A significant judgment against us or the imposition of a significant fine could have a material adverse effect on our business, financial condition and future prospects. We further expect that, from time to time, new laws and regulations, particularly in the environmental area, will be enacted, and compliance with such laws, or penalties for failure to comply, could significantly increase our costs. For example, vehicle manufacturers are subject to government-mandated fuel economy and greenhouse gas emission standards, which continue to change and become more stringent over time. Failure of a manufacturer to develop passenger vehicles and light trucks that meet these and other government standards could subject the manufacturer to substantial penalties, increase the cost of vehicles sold to us, and adversely affect our ability to market and sell vehicles to meet consumer needs and desires, which could have a material adverse effect on our business, results of operations, financial condition or cash flows.

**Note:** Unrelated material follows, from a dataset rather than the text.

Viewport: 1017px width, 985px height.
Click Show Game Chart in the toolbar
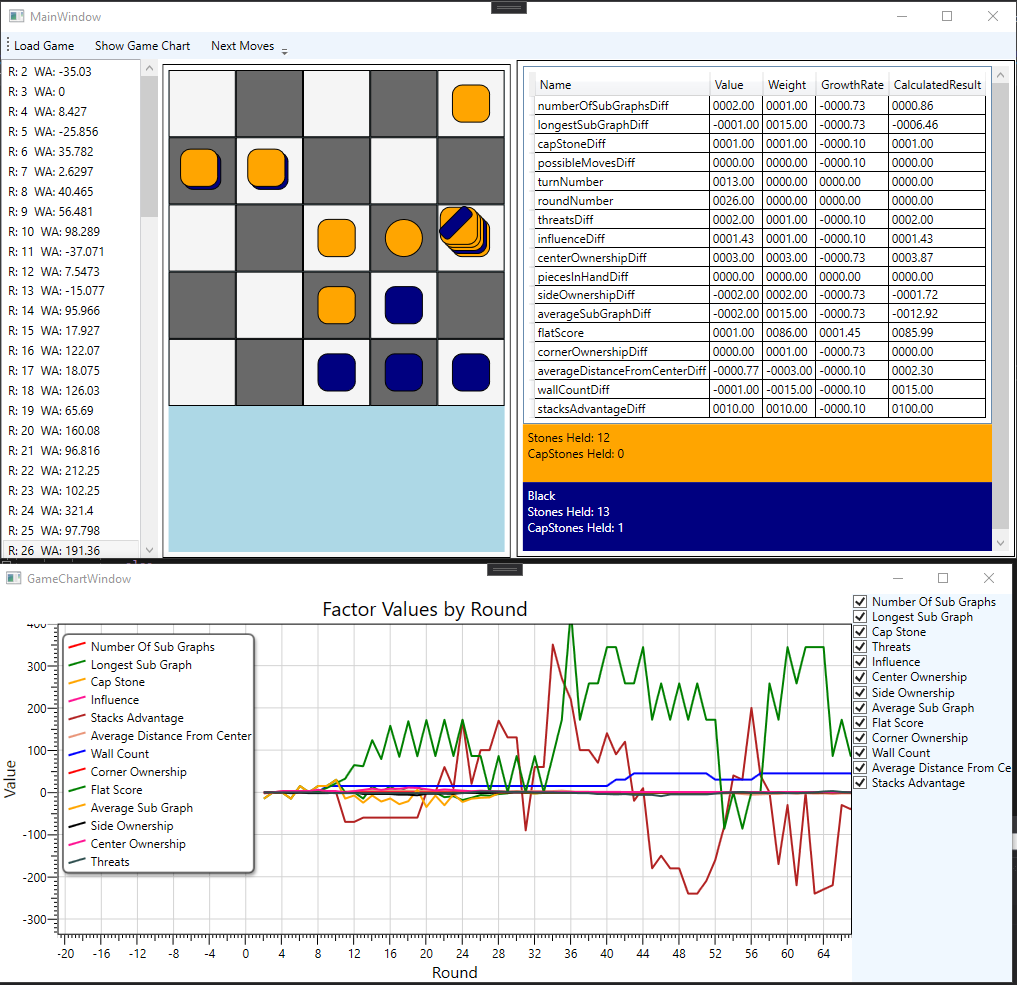pyautogui.click(x=142, y=45)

Our TCA business is subject to a wide range of federal, state, and local laws and regulations, some of which we may not have previously been subject. If we are found to be in purported violation of or subject to liabilities under any of these laws or regulations, or if new laws or regulations are enacted that adversely affect our TCA business, our business, results of operations, financial condition, cash flows, reputation and prospects could suffer.
The TCA business is, and will continue to be, subject to a wide range of federal, state, and local laws and regulations, some of which Asbury may not have been previously subject. Such laws and regulations include but are not limited to:
state and local licensing requirements;
federal and state laws regulating vehicle finance and insurance products; and
federal and state consumer protection laws.

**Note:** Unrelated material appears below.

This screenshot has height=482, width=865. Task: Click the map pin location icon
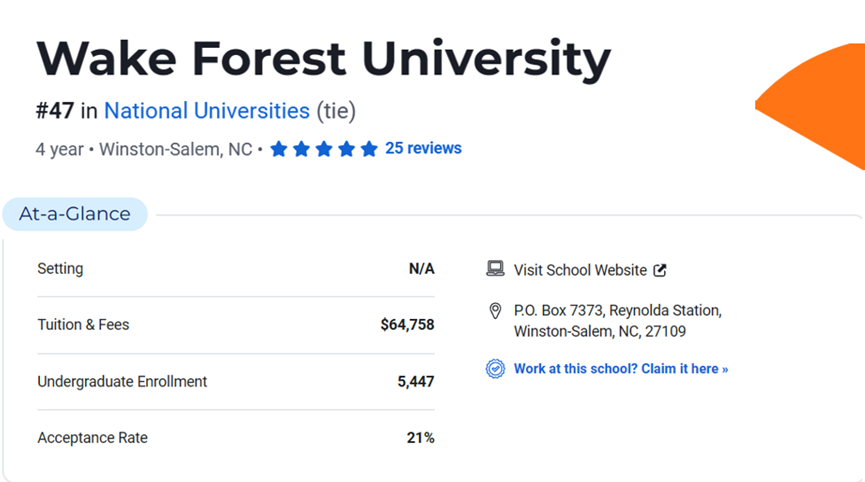[495, 311]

No assurance can be given that applicable statutes, regulations, and other laws will not be amended or construed differently, that new laws will not be adopted, or that any of these laws will not be enforced more aggressively. For example, changes in the regulatory and supervisory environments could adversely affect the TCA business in substantial and unpredictable ways. Further, the TCA business noncompliance with applicable laws (whether as a result of changes in interpretation or enforcement, system or human errors, or otherwise) could result in the suspension or revocation of licenses or registrations necessary to the operation, or the initiation of enforcement actions or private litigation.
In addition, we are required to set aside an amount of restricted cash sufficient to satisfy potential claims associated with the TCA business. While we are permitted to invest such cash in fixed income and equity securities, and other investments, we cannot provide any assurance that a loss in such investments would not have a material adverse effect on our ability to honor customers’ claims, which could have a material adverse effect on our business.

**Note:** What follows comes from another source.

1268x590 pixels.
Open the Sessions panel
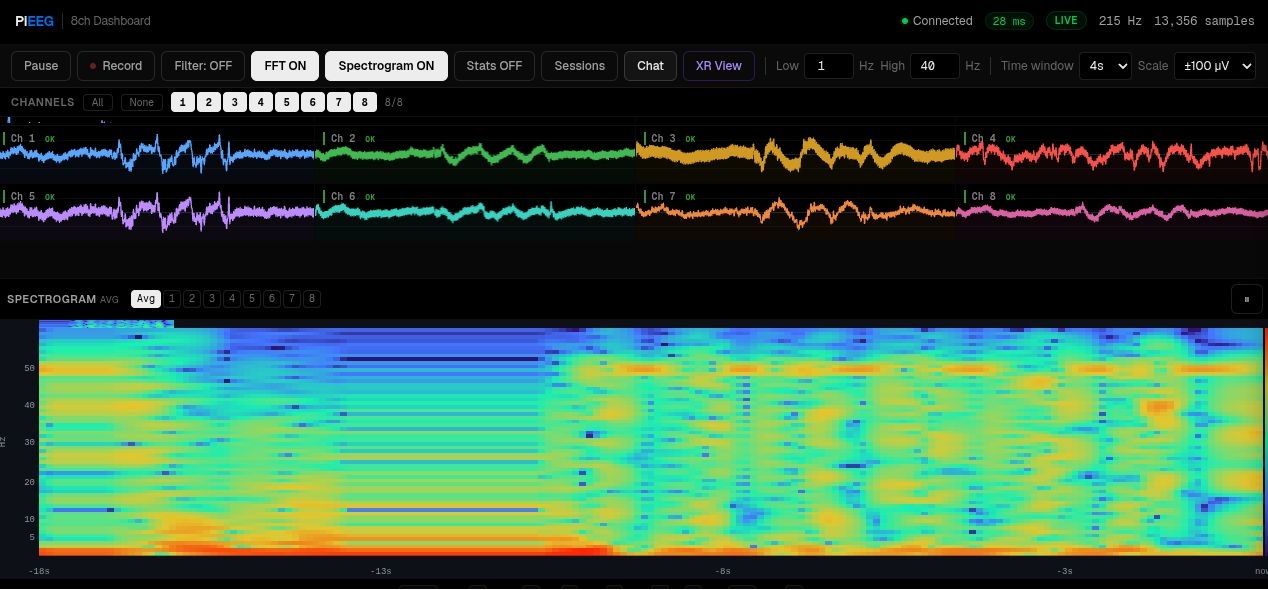pos(579,66)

We are subject to risks related to the provision of employee health care benefits, which could have a material adverse effect on our business, results of operations, financial condition and cash flows.
We use a combination of insurance and self-insurance for health care plans. We record expenses under those plans based on estimates of the costs of expected claims, administrative costs, stop-loss insurance premiums, and expected health care trends. Actual costs under these plans are subject to variability that is dependent upon participant enrollment, demographics and the actual costs of claims made. Negative trends in any of these areas could cause us to incur additional unplanned health care costs, which could adversely impact our business, financial condition, results of operations and cash flows. In addition, if enrollment in our health care plans increases significantly, the additional costs that we will incur may be significant enough to materially affect our business, financial condition, results of operations and cash flows.
We are, and expect to continue to be, subject to legal and administrative proceedings, which, if the outcomes are adverse to us, could have a material adverse effect on our business, results of operations, financial condition, cash flows, reputation and prospects.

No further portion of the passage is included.